TEXT EXCERPT —
Stumbling Blocks to Mediation

Fact: Mediation has been proven effective in other jurisdictions, provides tremendous savings in terms of time and costs, and yet has not entirely been adopted by construction industry players in Malaysia. Why?

Could it be that there is a lack of understanding about mediation? Perhaps so. This is because the word “mediation” has been used too loosely and many misunderstand mediation to be simply a “talk shop”. The fact is that a proper mediation process, under the guidance of a properly trained and experienced mediator, is very much more than a “talk shop”.

There are skills involved in mediation that requires a combination of in-born talent and training. It is not a fish market where parties come and haggle over a price. Yet unfortunately, many parties who have been exposed to some basic form of mediation would walk away precisely imagining mediation to be such a “fish market” negotiation.

The fact that Malaysia practices court-annexed mediation, with due respect, has not helped the process of understanding mediation. This is because oftentimes parties (pretend to) agree to mediation just because it is suggested by the judge. There was no intention to mediate in the first place.

Additionally, the court mediators may be trained, but because their workload is so tremendous, many times the process ends up as a mere “what can you offer” vs “what are you willing to take” kind of discussion.

A proper mediation may well take a few days, yet it is rare that a court annexed mediation would afford parties more than a few hours at most. The problem is that once parties are exposed to this form of mediation, it is difficult for them to imagine that mediation can be in any other form. Furthermore, the court annexed mediation is free of charge, so why would anyone pay a private mediator to carry out mediation for a fee.

Secondly, there may be concerns about the mediator as well. The construction industry in Malaysia is very much a well-connected fraternity. If the mediator is one who is entrenched in the construction industry, then can this person be accepted as being entirely neutral? Would parties be comfortable sharing openly with this person who is entrenched in the industry? Can parties truly trust the confidentiality of the process?

However, if one were to rely on a mediator from “outside” the construction industry, then there will be concern as to whether this mediator has the sufficient knowledge of construction industry practices to properly facilitate discussions.

DATA PROVIDED —

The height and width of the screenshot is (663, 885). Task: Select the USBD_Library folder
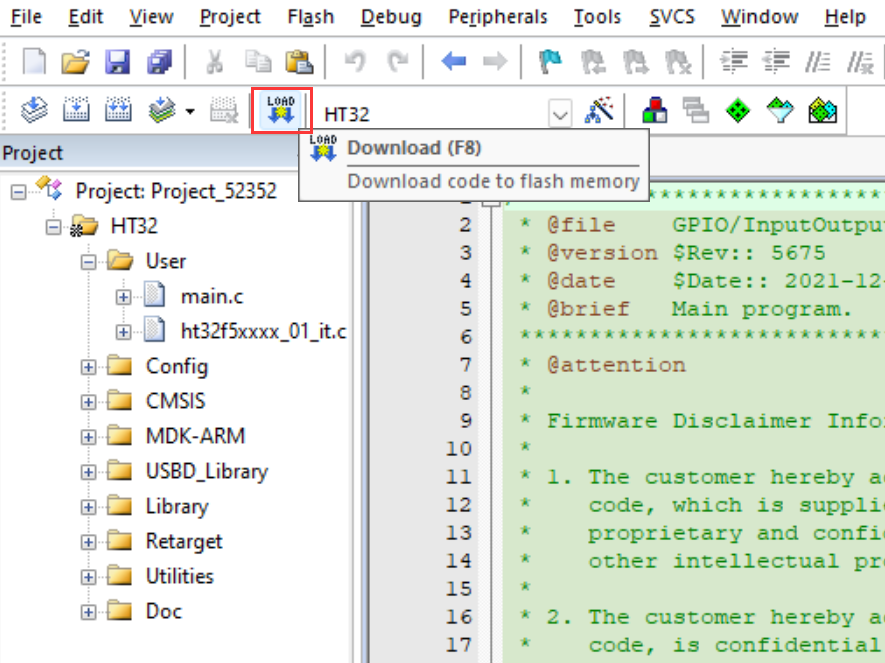click(206, 471)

WRITTEN TASK 1 —
Summarize the article on mediation in the Malaysian construction industry in two sentences.
WRITTEN TASK 2 —
Write the next part of the article on mediation in the Malaysian construction industry.
The data has no connection to the article on mediation.

WRITTEN RESPONSE 1 —
Although mediation has proven effective in other jurisdictions and saves considerable time and costs, construction industry players in Malaysia have not fully adopted it, partly because many see it as a mere "talk shop" or "fish market" haggle. Court-annexed mediation reinforces that impression because it is brief and free and often accepted only at a judge's suggestion, and parties also worry that a mediator from inside the well-connected industry may not be neutral or trustworthy, while one from outside may lack sufficient knowledge of industry practices.

WRITTEN RESPONSE 2 —
It’s a “damned if you do, damned if you don’t” kind of situation. To my mind, a senior architect, engineer or QS, preferably one who is retired or close to retirement, may well be the best candidate to mediate construction disputes. That is provided this person is properly trained in the mediation process, and preferably someone who is naturally inclined as a peacemaker. A few names come to my mind, but unfortunately we do not have many of these candidates around.

But even with a less than ideal mediator, and even with a less than ideal mediation process, the fact is that mediation can and has proven to work. That is because both these scenarios are not the biggest stumbling block to the success of mediation.

What then is the biggest stumbling block to the success of mediation? It is the parties themselves.

Parties have to be (honestly) willing to mediate. They have to come to the mediation table recognizing that it is not a “win all” situation for them. They need to recognize that they are not entirely in the right. They are not coming into the room simply to be magnanimous to the other party. No mediation can work when one party walks into the room with that attitude.

In the last mediation in which I was a mediator, it involved a public listed company. The problem is that the directors of the company were not in the room. Instead, they sent their senior managers to be their representatives.

Guess what? These are the same senior managers who have been submitting reports to the board of directors, saying that their company was totally right and all fault was on the other side. So yes, they had a mandate to settle, but they were not there to properly talk. In fact, they cannot possibly talk with an open mind, because it would mean having to explain to their directors that all their previous reports had been biased.

So whilst we made some headway in making them see that there were legitimate issues raised by the other side, ultimately these senior managers shut down the conversation. At the end of the day, all they wanted to hear was “how much are you willing to compensate”. Having any other conversation would simply be against the personal interests of the representatives in the room.

Hence, the company may have been honestly willing to mediate, but they processed all their input and information through the lens of their senior managers who had personal interests to protect. That doomed the mediation from the start.

Time and again, as a mediator and counsel, I see so often it is the parties themselves who sabotage the mediation process. Sometimes parties’ representatives sabotage the process even when going through with the litigation or arbitration may not yield the best outcome. That is most unfortunate especially if the companies eventually face a negative outcome in dispute resolution.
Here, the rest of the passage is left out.